A positive d′ in both conditions indicates units/sites that retained their preference in the BFS, while a negative d′ in the BFS condition indicates units/sites that fired more when their preferred stimulus was perceptually suppressed. Statistically significant modulations for each unit/site were identified by using a Wilcoxon rank-sum test to compare the two response distributions (consisting of the total number
of spike counts from t = 1,001–2,000 for the preferred and the nonpreferred stimuli, across all trials). Where appropriate, p values were corrected (and converted to q values) using the FDR method ( Benjamini & Hochberg (1995)). The PSD of the raw LFP signals from t = 1,001 to t = 2,000 ms was estimated using the multitaper method (Thomson, 1982). This method uses linear or nonlinear combinations of modified periodograms to estimate the check details PSD. These periodograms
are computed using a sequence of orthogonal tapers (windows in the frequency domain) specified from the discrete prolate spheroidal sequences. Selectivity of spectral power was computed using the d′ for narrow frequency bins of 1 Hz (d′sensory LFP and d′perceptual LFP) for sites where MUA exhibited significant sensory selectivity. Time frequency analysis was carried out by computing a spectrogram in each trial using overlapping (94%) 256 ms windows and then averaged across all trials.
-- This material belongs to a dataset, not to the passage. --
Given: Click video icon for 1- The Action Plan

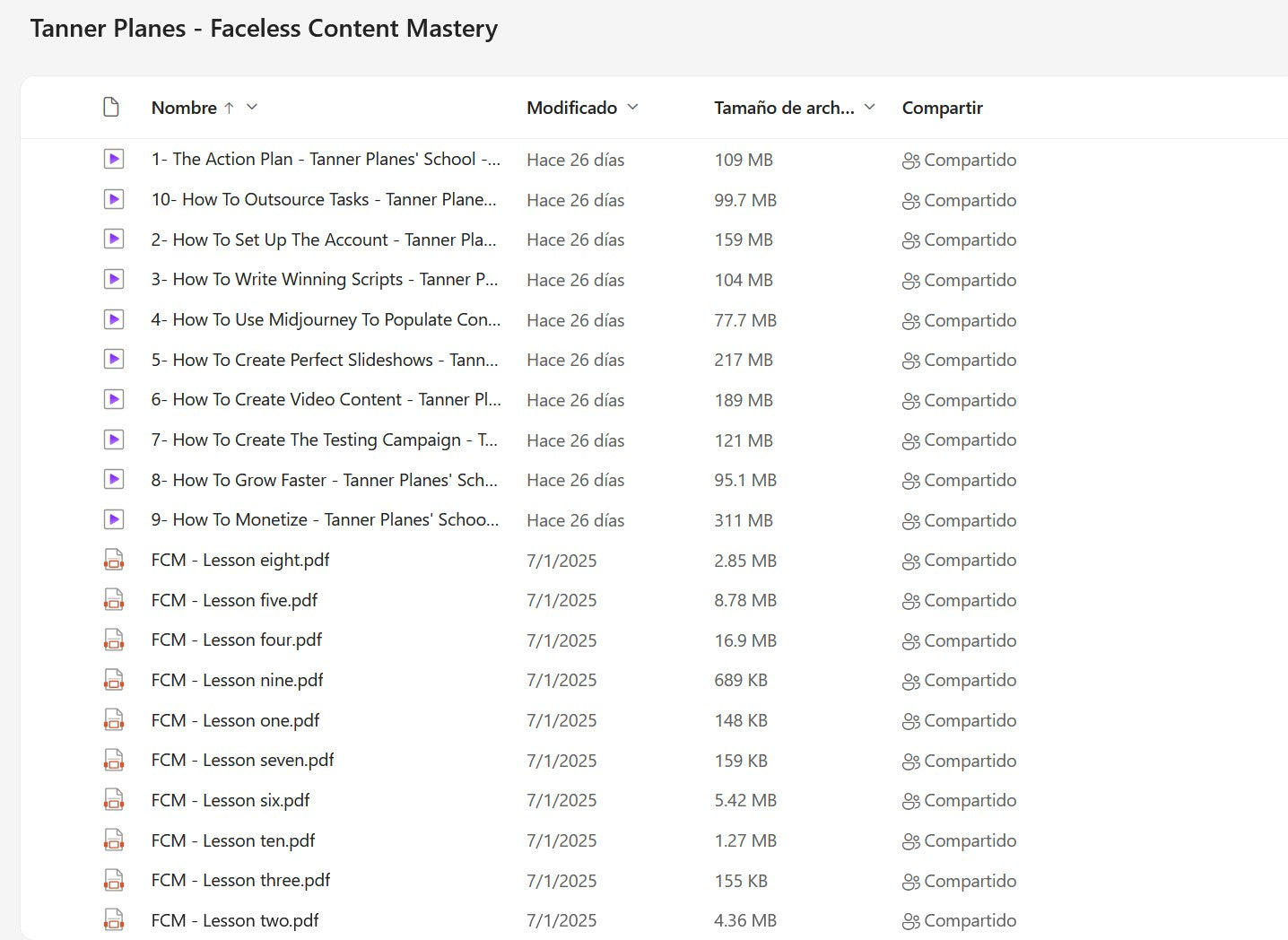Looking at the screenshot, I should coord(114,160).
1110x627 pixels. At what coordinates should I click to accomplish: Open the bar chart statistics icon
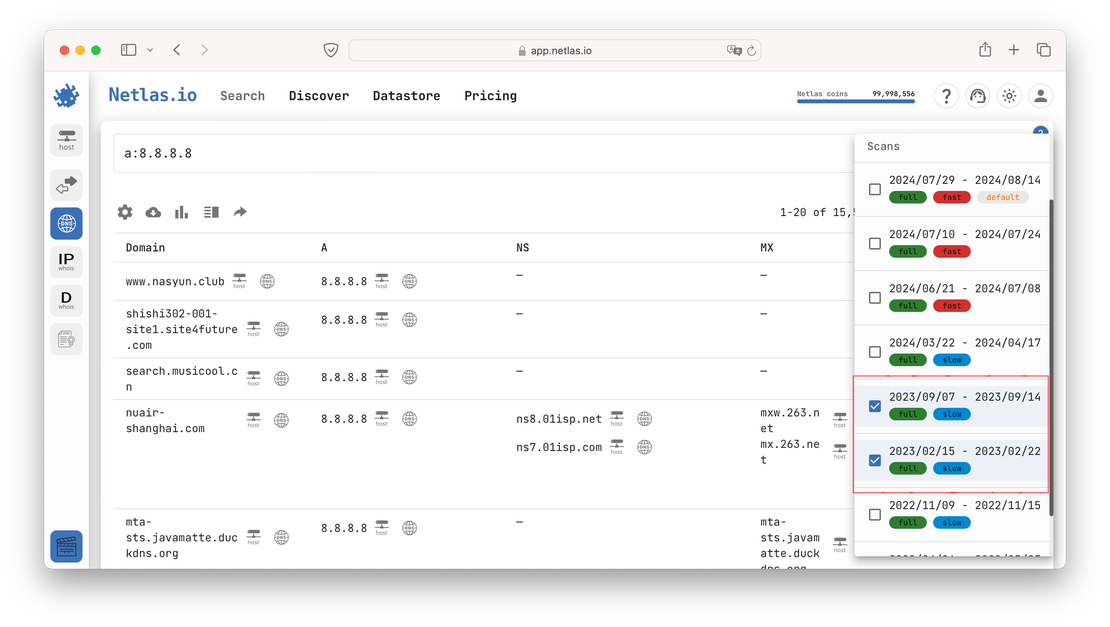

This study was supported by the Max Planck Society. GSK J4 ic50 We thank Drs. Andreas Tolias, Christoph Kayser, Kevin Whittingstall, and Michel Besserve for helpful discussions and comments on a previous version of the manuscript. Joachim Werner and Axel Oeltermann
provided excellent technical support. “
“Motor-sequence learning refers to the process by which temporally ordered movements are prepared and executed with increasing speed and accuracy (Willingham, 1998). For this type of learning to occur, the processing demands associated with the rapid planning of multiple serial movements within a sequence must be reconciled. The traditional notion is that the individual motor commands that constitute new sequences ever become temporally integrated into elementary memory structures or “chunks” (Gallistel, 1980, Lashley, 1951 and Book, 1908). Chunking in motor sequencing allows groups of individual movements to be prepared and executed as a single motor program facilitating the performance of complex and extended sets of sequences at lower cost (Halford et al., 1998). The grouping of distinct elements into a single unit is a general performance strategy that is also observed in nonmotor tasks (Gobet and Simon, 1998 and Ericsson et al., 1980).